Dehydration can often have a lot of aftereffects, from fatigue to nausea and more. And while most of us are used to drinking enough water throughout the day, what we’re experiencing on a global level is a bit different.
Using data from the Water Risk Tracker and analyzing drought conditions in the prime agricultural belt in Argentina, for example, the current drought level is the most severe since 2000. In fact, during the past 23 years, the only two periods with drought conditions this severe were this summer and the summer of 2009.
Climate change has shifted weather patterns around the world, with varying consequences. Flowers near you are likely blooming earlier, signaling an early start to spring, and the weather has gotten more extreme in all seasons. Changing precipitation patterns along with increased demand for the commodity mean that water shortages will soon be a regular complication for businesses around the world—even yours.
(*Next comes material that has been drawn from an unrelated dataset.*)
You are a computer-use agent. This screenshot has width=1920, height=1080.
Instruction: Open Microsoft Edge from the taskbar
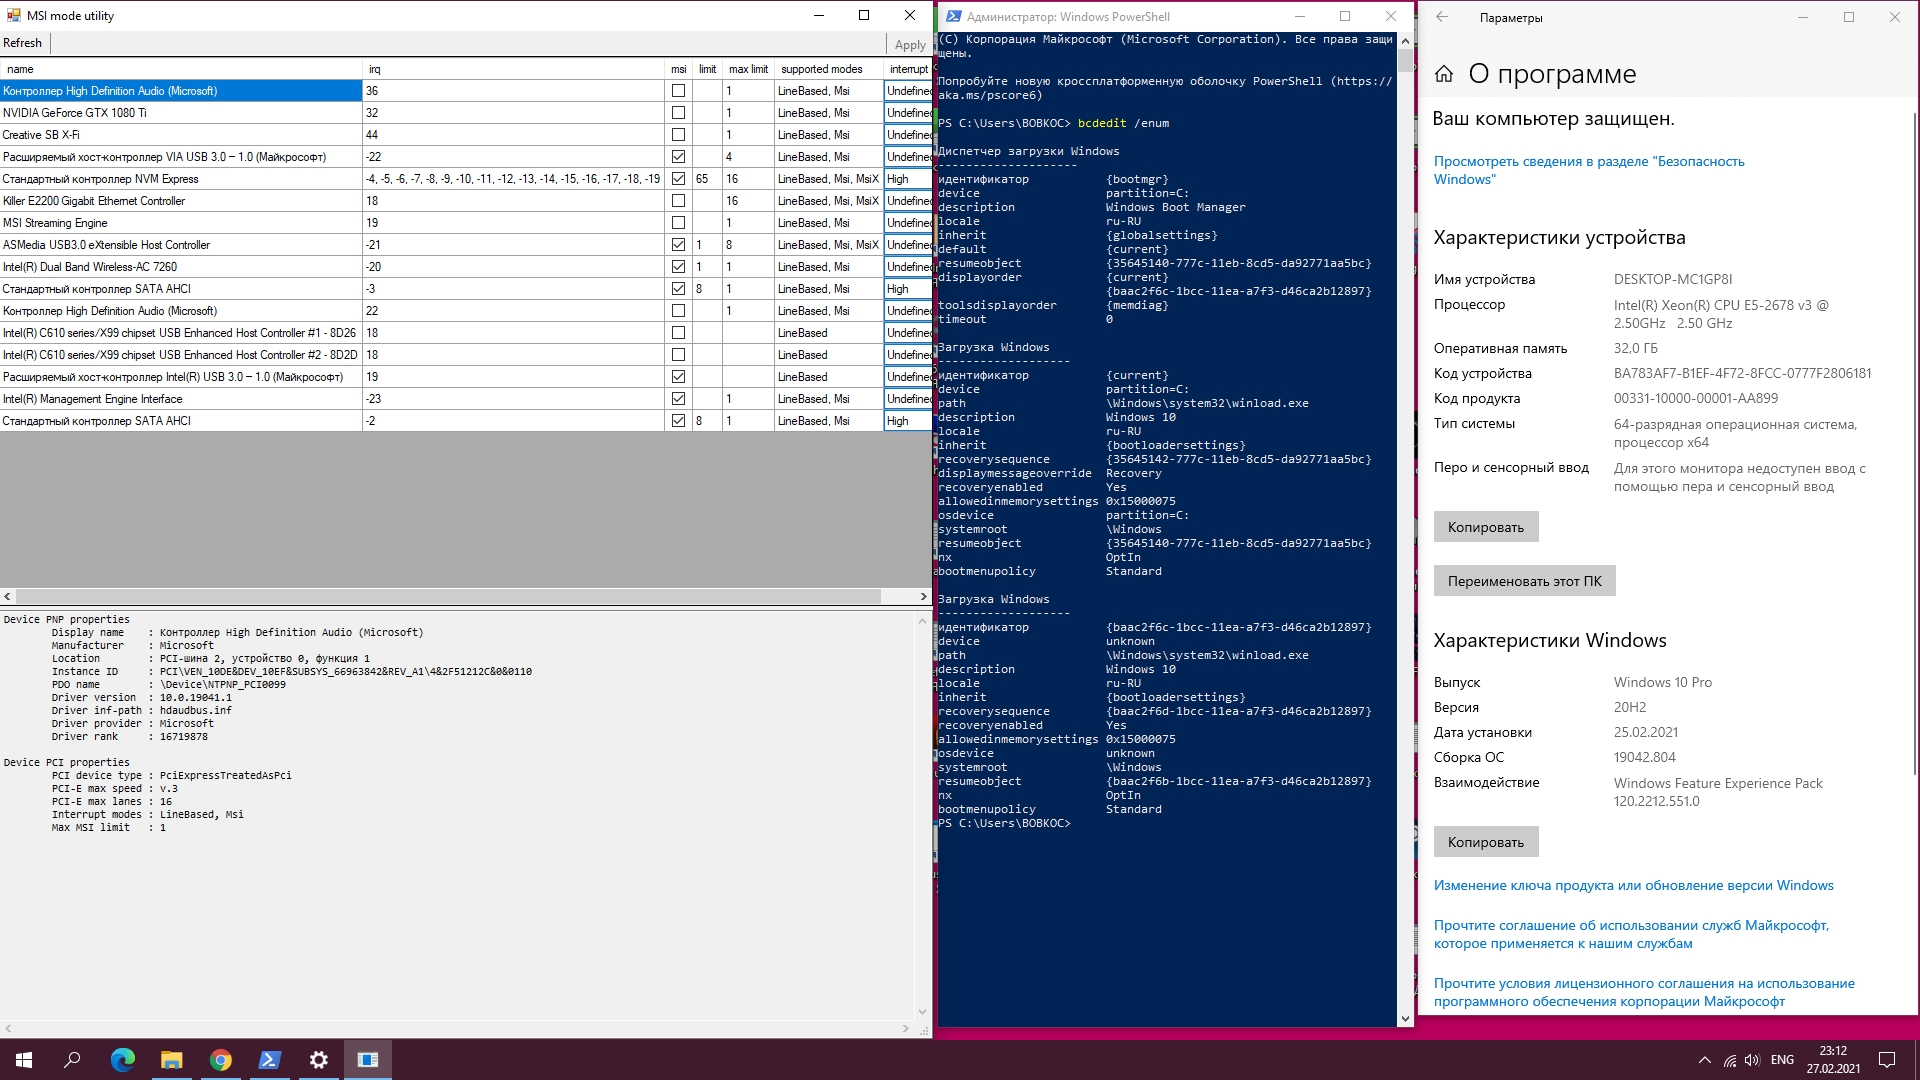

Business drought risk is rising
Water use is critical somewhere in your supply chain. Even if your business isn’t feeling a water shortage right now, one of your direct suppliers, or one of theirs, is likely already a little dehydrated. If you aren’t already, you’ll soon start to feel the results.
For example, one of your suppliers may rely heavily on water for manufacturing. The current semiconductor chip shortage, for example, was largely caused by a drought in Taiwan and had ramifications across many different industries. Everything from appliance producers to car manufacturers to video game creators had to either adapt or wait to survive the chip shortage.
Or the impact of a water shortage could be felt further up your supply chain. Even if your top-tier suppliers aren’t affected by drought, their suppliers may be facing issues. Extracting raw materials can be a water-intensive process, and these manufacturers often supply multiple industries that will be competing against each other during a shortage.
Even if neither of these scenarios apply to your business yet, water shortages also directly affect shipping. Loaded barges have increasing trouble navigating waterways with a decreased flow, causing supply chain delays. So, a drought halfway around the world could be the reason for a delay in a shipment to you or a client.
How to mitigate drought risk
Don’t be caught off-guard by water shortages—it’s a trend that’s here to stay. But, even if you don’t have control over climate events, you can be in control of your management tactics. Stay ahead of any drought effects by making sure you have visibility into water risks throughout your entire supply chain.
Armed with accurate risk forecasting and predictive analysis, your business can take the necessary steps to dodge the side effects of drought and other water risks.